I specifically told them that I was keeping the letter confidential and that they should do the same. This was explicitly a speculative letter. Moreover if the speculations were right then the company in question was controlled by criminal elements. However there was a reasonable chance that I was wrong - and so general publication - especially on this blog - was not reasonable.

Deloitte did not honor that request for confidentiality. I received this letter from Sarah Simpson, Associate General Counsel, Office of the General Counsel:

Dear Mr Hempton 
We have received your letter in which you questioned certain accounting for inventory, cash and gross margins at [company name deleted]. Since the management of the Company is responsible for preparing the company's financial statements and accurately recording transactions, we believe the questions raised in your letter should be addressed to management of the Company. Accordingly, we have forwarded a copy of your email to management and the Audit Committee of the Company. Whilst we appreciate receiving your inquiry about the Company we are precluded by professional standards from discussing client matters with anyone outside the Company. Accordingly, we will will not be able to respond directly to the questions in your email 

Sarah Simpson

I wrote to Ms Simpson and asked whether blowing the cover of anonymous whistleblowers was standard practice.

I was the person who wrote the letter that caused Longtop Financial Technology to implode - a major failing for Deloitte. I have previously written partially defending Deloitte for that mistake. Maybe I was too generous.

If Deloitte has integrity I suggest that they get an external partner to review the audit of the company in question. [They know what company it is...]

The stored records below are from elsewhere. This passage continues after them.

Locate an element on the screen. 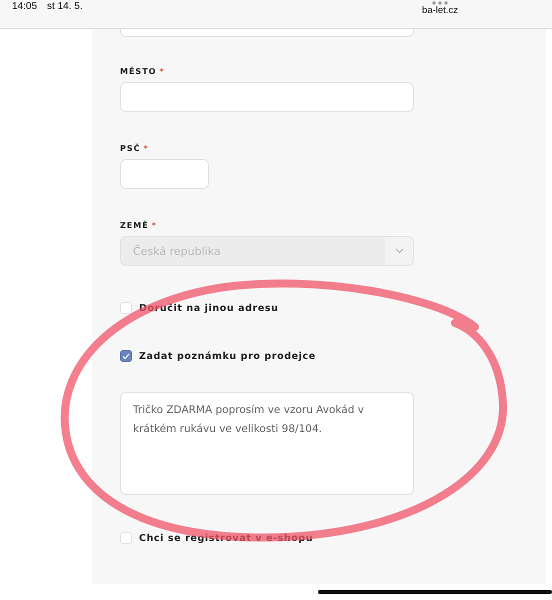  note-field: Tričko ZDARMA poprosím ve vzoru Avokád v krátkém rukávu ve velikosti 98/104. is located at coordinates (267, 444).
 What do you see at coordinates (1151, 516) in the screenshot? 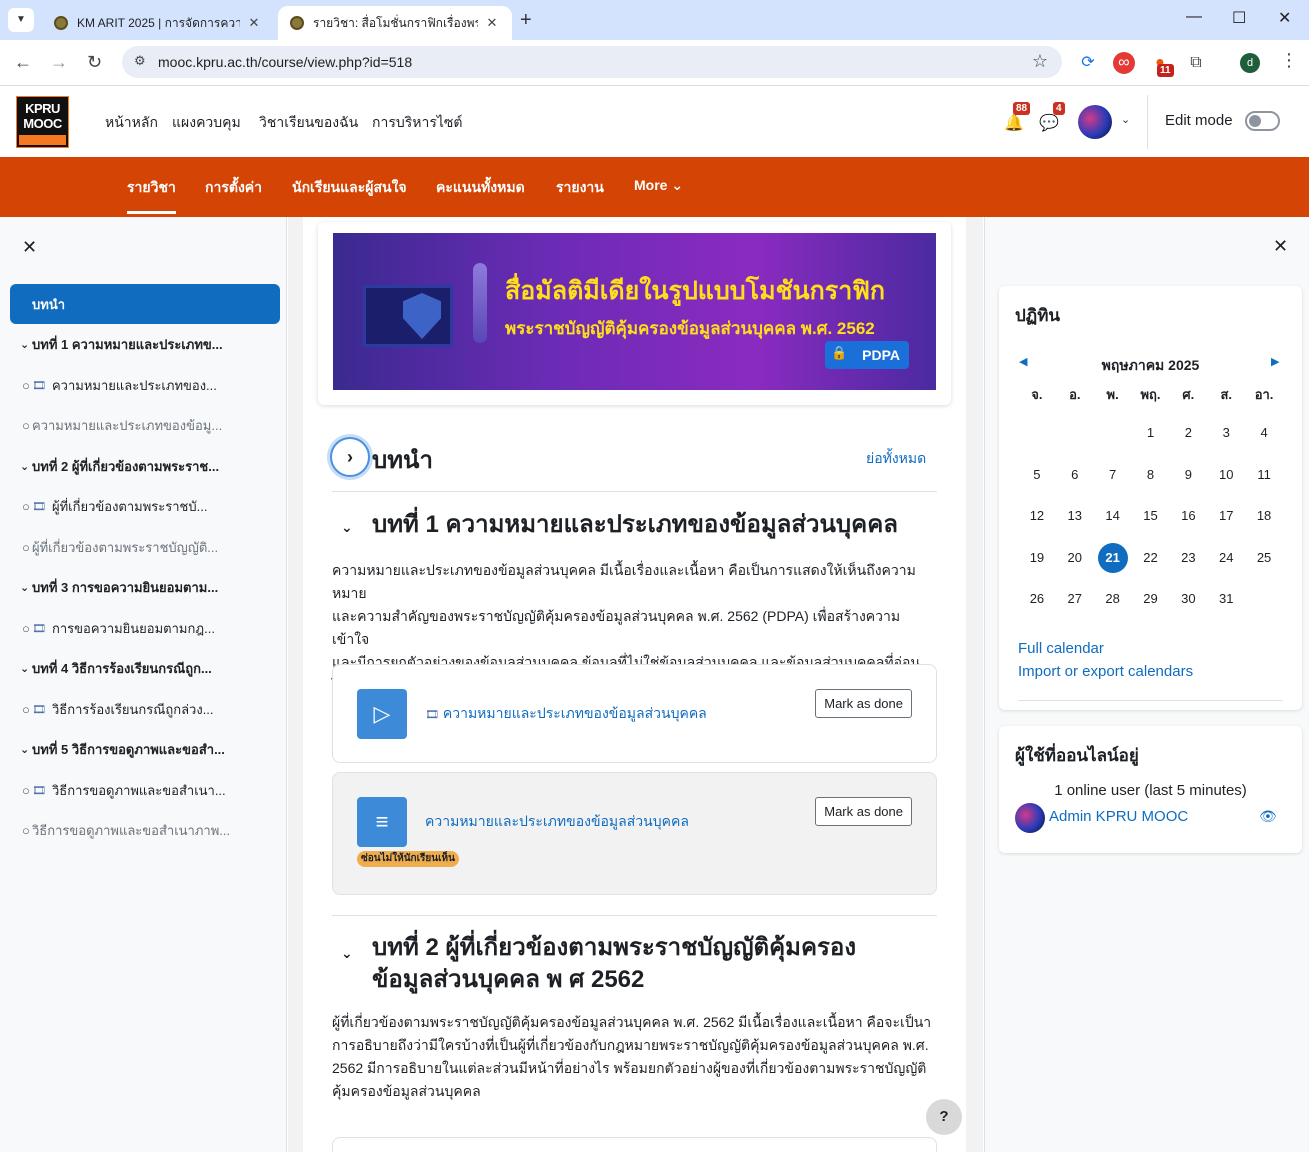
I see `calendar-day: 15` at bounding box center [1151, 516].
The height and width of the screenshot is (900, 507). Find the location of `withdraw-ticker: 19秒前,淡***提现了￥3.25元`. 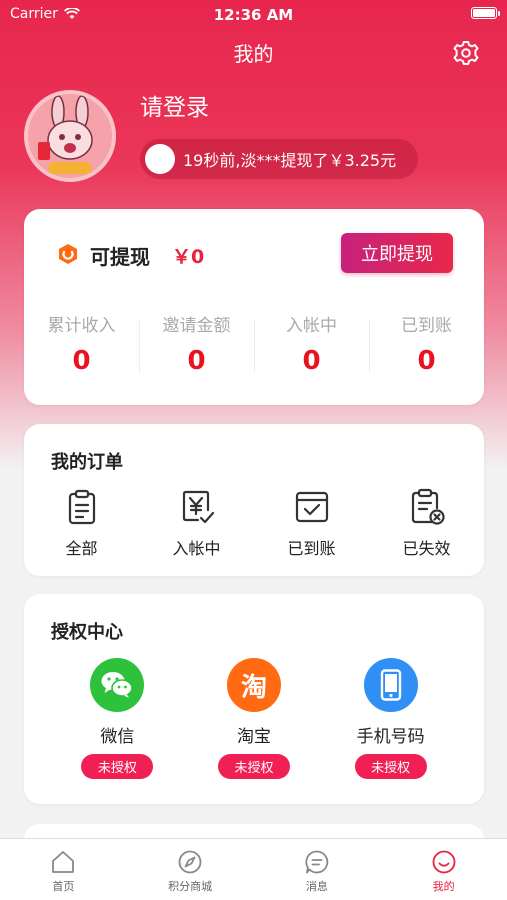

withdraw-ticker: 19秒前,淡***提现了￥3.25元 is located at coordinates (279, 159).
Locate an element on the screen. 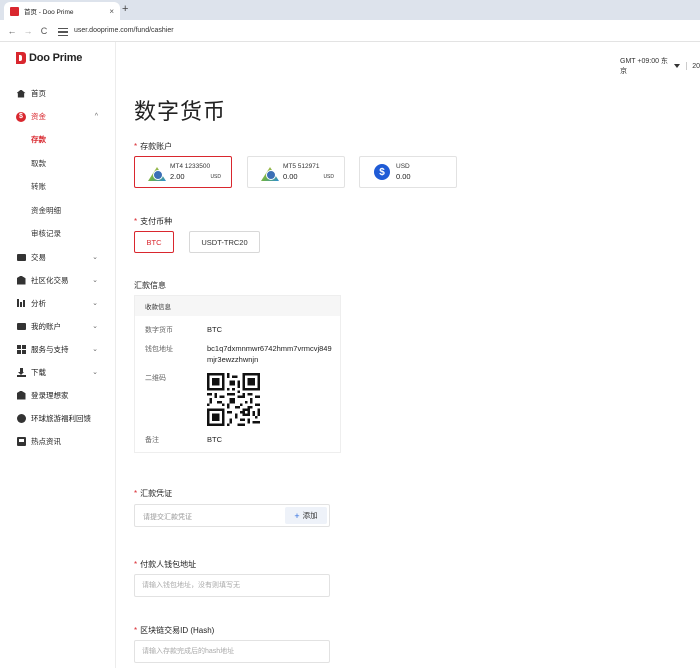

Normally I do not bother wasting my time with class-action lawyers. Lousy ambulance chasers in the securities arena - a wart on the capital markets. But not as much a wart as audit firms.

If and when this company blows (and it is by no means assured) up I will consider it my "professional duty" to cause Deloitte as much difficulty re this audit as possible. My material (and it is extensive) will be passed to class action lawyers and I will gratis testify against Deloitte.

Indeed I look forward to it. I also look forward to the apology from Ms Simpson's managers vis her indiscretion.

John Hempton

Post script: there are several people (including Professor Gillis) who think the auditor did what was legally required of them. My experience is that the letter I received from Deloitte is unusual - but if that is what is required of auditors I will never write to the auditor using my own name again (though I will use disclosed fake ones).

I will also - just to add insult to auditor injury - write a copy to a friendly securities class action lawyer - who will then have a leg-up on any cases - and who I suspect will treat the letter with the confidentiality it deserves - at least until confidentiality can be broken.

Anyone want to be the friendly securities class action lawyer?